Following execution of the contracts, Cemex together with the Bureau worked through the

environmental review process, which included having to come to terms on a mining and

reclamation plan. In 1991, the Bureau rejected in an internal memorandum the position that Cemex

had to begin making either installment or in lieu of payments at that time, stating that the “effective

date” “[i]s the date the mine plan is approved, and not the date the contract is signed (obligation

date).” J.A., ECF No. 26-6 at 181. The memorandum provided a rationale for that conclusion:

“no one would have been able to operate under the contract if the [effective] date were the date of

signature . . . . If it took many years (which seems to be the case), any operator would have been

under an extreme financial burden.” Id. The Department of Justice later took the same position

in federal court, explaining in 1997 that the United States would receive revenue from Cemex’s

mining operation once it began mining, and that a delay of the start date means a “consequent

delay in the date the United States begins to receive royalties.” Id. at 242. And in a memorandum

circulated in 2000 in response to a request for information about the sand and gravel deposits the

3 Bureau stated that Cemex’s “scheduled payments begin after all of the necessary permits have

been obtained.” J.A., ECF No. 26-3 at 358.

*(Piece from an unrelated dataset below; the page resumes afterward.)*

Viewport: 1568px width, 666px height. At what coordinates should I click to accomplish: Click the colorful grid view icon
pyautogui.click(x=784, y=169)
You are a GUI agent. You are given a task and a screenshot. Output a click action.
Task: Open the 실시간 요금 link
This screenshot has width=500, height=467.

In August 2000, the Bureau executed a record of decision, approving a mining and

reclamation plan. J.A., ECF No. 26-6 at 120. The record of decision not only directed Cemex on

how it would excavate 56 million tons of aggregate over a 20-year period, but it also identified

various terms required to commence mining. Pl.’s Mot., ECF No. 13-1 at 2–3. Approval of the

plan hinged on compliance with “agency approvals and reviews” at the federal, state, and local

level, “contract compliance, monitoring requirements, and bonding requirements.” Compl., ECF

No.1-10, Ex.10 at 8. It also stated that Cemex, “[a]s a condition of approval,” must “comply with

the mitigation measures specified in Appendix . . . ; the provisions of the mining reclamation plan

. . . ; and . . . must consult with and obtain approvals from [] regulatory agencies . . . , and any other

permits or authorizations required by law.” Id. at 4.

The City of Santa Clarita, together with others, appealed to the Interior Board of Land

Appeals the Bureau’s decision to issue the record of decision. J.A., ECF No. 26-6 at 270. The

Board rejected the challenges. See generally City of Santa Clarita v. U.S. Dep’t of Interior, No.

CV02-00697 DT FMOX, 2006 WL 4743970, at *3 (C.D. Cal. Jan. 30, 2006). And the Ninth

Circuit affirmed the federal district court’s decision rejecting them as well. City of Santa Clarita

v. U.S. Dep’t of Interior, 249 F. App’x 502 (9th Cir. 2007). In doing so, the Ninth Circuit also

affirmed the federal district court’s conclusion that the plaintiffs acted in “bad faith” by filing a

lawsuit “to delay, obstruct and harass defendants.” Id. at 505.

Throughout the 2000s, the Bureau together with Cemex defended the mining project

against numerous other challenges. See Ctr. for Biological Diversity v. U.S.